Monday, January 8, 2007

Anthony Bourdain: No Reservations visits Ghana

Now this is the Anthony Bourdain I know. The one who will eat all the crazy food. He ate a barracuda for crying out loud. And raved about it!

In tonight's episode of Anthony Bourdain: No Reservations, Tony is visiting The Republic of Ghana in West Africa. This is the type of place I will probably never actually go to. But the secret backpacking wanderer inside me knows this is the type of place I would really love. Wide open markets with people selling their wares. Lots of wonderful colors. Lots of SPICY food.

Honestly, I love watching it all on TV, but I'd be kind of scared to go there. But with the language barrier and the Ghana markets being so crowded, fast-paced and confusing, I'd just get frustrated. And with my red hair I'd stick out like a sore thumb which is as good as having the word 'sucker' written on my forehead. At least that is the problem I always ran into when visiting the Caribbean or Eastern Europe. They see "rich female American" and I always get scammed. But in my dreams I wander around markets like Tony does, touching all the fabrics, watching the local people, listening to the music, smelling the foods cooking and stopping to taste a few different treats.

Once he got out of the city, he went to one of the most amazing places in the world: Ghana's Mole National Park. Over 800 elephants live there and they are just beautiful. Tony's sacrine dialogue voiced over all of this wonderful nature and it was quite funny as he was describing a New Yorker's uncomfortableness around wild animals. He even let his viewers know that "you do not want to be anywhere near a farting elephant."

Ghana is a beautiful country and we got to see it all through Tony's eyes. River villages, national parks, uniformed school children, wild marketplaces, beachside communities, and of course a lot of interesting cultural food.

Next week Tony comes back to the States: Portland, OR in the Pacific Northwest.


Tiff said...

Hi, I caught a glitch in your post: English is one of Ghana's official languages. It was colonized by the english, unlike it's neighbors who were mostly colonized by the french. So it's one less thing for you to worry about if you ever do visit Ghana. :-)

rachel said...

Wow! Thanks for correcting me. It totally seem like Anthony needed translators while he was visiting.

Anonymous said...

Rachel, english is the official language of Ghana. People are taught in schools in english. I watched the show and Bourdain didn't really need translators. The guys who brought him to the chop bar, the lady (auntie rose) at the market etc..they all so spoke english...Maybe it was their accent that made it difficult for you to understand but he did perfectly...Also there are so many Americans, Lebanese, Viets, Chinese in Ghana...Visit Ghana you will like.
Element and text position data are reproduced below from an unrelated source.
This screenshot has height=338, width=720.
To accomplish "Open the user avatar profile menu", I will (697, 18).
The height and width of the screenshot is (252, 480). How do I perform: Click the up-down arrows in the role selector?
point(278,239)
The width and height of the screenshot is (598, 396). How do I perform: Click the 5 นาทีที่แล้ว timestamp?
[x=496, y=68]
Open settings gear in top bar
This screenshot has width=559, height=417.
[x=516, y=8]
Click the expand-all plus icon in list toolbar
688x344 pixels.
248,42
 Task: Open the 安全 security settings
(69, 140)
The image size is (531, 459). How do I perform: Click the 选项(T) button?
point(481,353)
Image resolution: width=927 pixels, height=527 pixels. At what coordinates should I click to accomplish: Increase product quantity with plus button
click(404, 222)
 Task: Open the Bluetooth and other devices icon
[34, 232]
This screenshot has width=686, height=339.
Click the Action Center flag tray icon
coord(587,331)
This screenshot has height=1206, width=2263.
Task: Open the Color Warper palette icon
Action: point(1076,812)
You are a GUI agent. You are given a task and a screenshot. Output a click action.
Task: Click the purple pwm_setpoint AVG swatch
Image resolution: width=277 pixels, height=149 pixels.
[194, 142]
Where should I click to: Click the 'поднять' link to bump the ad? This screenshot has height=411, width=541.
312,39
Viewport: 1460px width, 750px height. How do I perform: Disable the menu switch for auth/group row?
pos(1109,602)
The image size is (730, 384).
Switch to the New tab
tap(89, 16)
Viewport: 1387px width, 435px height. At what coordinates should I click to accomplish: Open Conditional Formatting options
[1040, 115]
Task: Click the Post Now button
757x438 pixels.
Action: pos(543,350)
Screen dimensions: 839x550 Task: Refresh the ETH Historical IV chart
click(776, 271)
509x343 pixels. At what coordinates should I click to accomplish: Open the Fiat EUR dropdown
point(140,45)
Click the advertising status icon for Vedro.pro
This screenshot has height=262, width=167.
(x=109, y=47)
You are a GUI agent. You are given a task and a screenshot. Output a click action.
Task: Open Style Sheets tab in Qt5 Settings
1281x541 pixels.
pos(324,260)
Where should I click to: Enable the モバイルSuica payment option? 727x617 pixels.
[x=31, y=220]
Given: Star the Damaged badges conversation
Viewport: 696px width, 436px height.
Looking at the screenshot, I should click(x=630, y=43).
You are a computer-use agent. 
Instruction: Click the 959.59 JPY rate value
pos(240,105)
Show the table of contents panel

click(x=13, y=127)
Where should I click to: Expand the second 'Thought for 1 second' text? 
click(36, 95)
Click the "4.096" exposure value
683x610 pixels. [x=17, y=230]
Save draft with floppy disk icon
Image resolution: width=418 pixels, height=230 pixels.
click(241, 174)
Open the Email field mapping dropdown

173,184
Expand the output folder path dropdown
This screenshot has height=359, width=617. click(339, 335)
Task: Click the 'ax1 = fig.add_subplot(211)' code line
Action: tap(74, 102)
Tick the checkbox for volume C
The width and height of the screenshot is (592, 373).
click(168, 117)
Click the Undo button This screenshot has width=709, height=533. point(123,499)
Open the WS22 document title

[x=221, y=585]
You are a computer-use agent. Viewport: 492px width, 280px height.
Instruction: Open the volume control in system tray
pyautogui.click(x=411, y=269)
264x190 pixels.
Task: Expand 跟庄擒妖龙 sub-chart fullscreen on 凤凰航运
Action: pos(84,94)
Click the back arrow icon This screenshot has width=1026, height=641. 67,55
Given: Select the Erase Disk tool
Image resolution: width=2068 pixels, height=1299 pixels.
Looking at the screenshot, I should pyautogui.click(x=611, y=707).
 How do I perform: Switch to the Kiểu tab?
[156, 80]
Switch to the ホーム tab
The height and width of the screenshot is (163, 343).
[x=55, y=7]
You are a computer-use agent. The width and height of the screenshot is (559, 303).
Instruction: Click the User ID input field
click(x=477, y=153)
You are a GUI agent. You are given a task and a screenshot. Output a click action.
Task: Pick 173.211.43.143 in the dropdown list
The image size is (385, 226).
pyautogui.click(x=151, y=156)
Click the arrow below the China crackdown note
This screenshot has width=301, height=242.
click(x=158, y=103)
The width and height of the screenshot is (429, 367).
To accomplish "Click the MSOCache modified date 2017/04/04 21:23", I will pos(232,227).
The people are the friendliest ppl in West Africa. And as everywhere being a stranger can facilitate scams just be careful...Take care

Anonymous said...

Hey Rachel,
Nice post! To enjoy Ghana without having to worry about getting scammed(which can happen anywhere), etc, make sure to visit with a group. Doing so drastically reduces chances of getting scammed. And the best deal you can have is actually a Ghanaian friend who's lived in the US(attended college here, etc) for a good amount of time. Someone you know personally or through friends. Case in point, a few of us will be visiting Ghana this summer with my best friend who is Ghanaian and who came to the US on college scholarship, etc. So far so good, everything is planned and we are very excited. There's nothing better than going with an insider. Feel free to join us...we're in Texas ("of all places" :-P)
P.S. Ghana's official language is English(UK), albeit with it's own accent and flavor.

gerald said...

i am from the states but live in the uk know i whent to ghana and it was so lovely i have even planed to to go and live the soon the food and restaurants are beautiful next time you go ask a taxi to take you to osu it is the most bupelar street in ghana with lots of restaurants from there you will enjoy your self and tast the true food of ghana

Anonymous said...

No offense or anything, but Osu has about the least Ghanaian food in Ghana. Visit the northern sector for some very traditional experiences; hell, stay out of Accra entirely.

Herbert van-Vliet said...

Don't worry about the language, don't worry about being a red-haired american girl.

Ghanaians are.. friendly! Many of them show a genuine interest and actually want to help you.

I've been there once and someday I'll go back!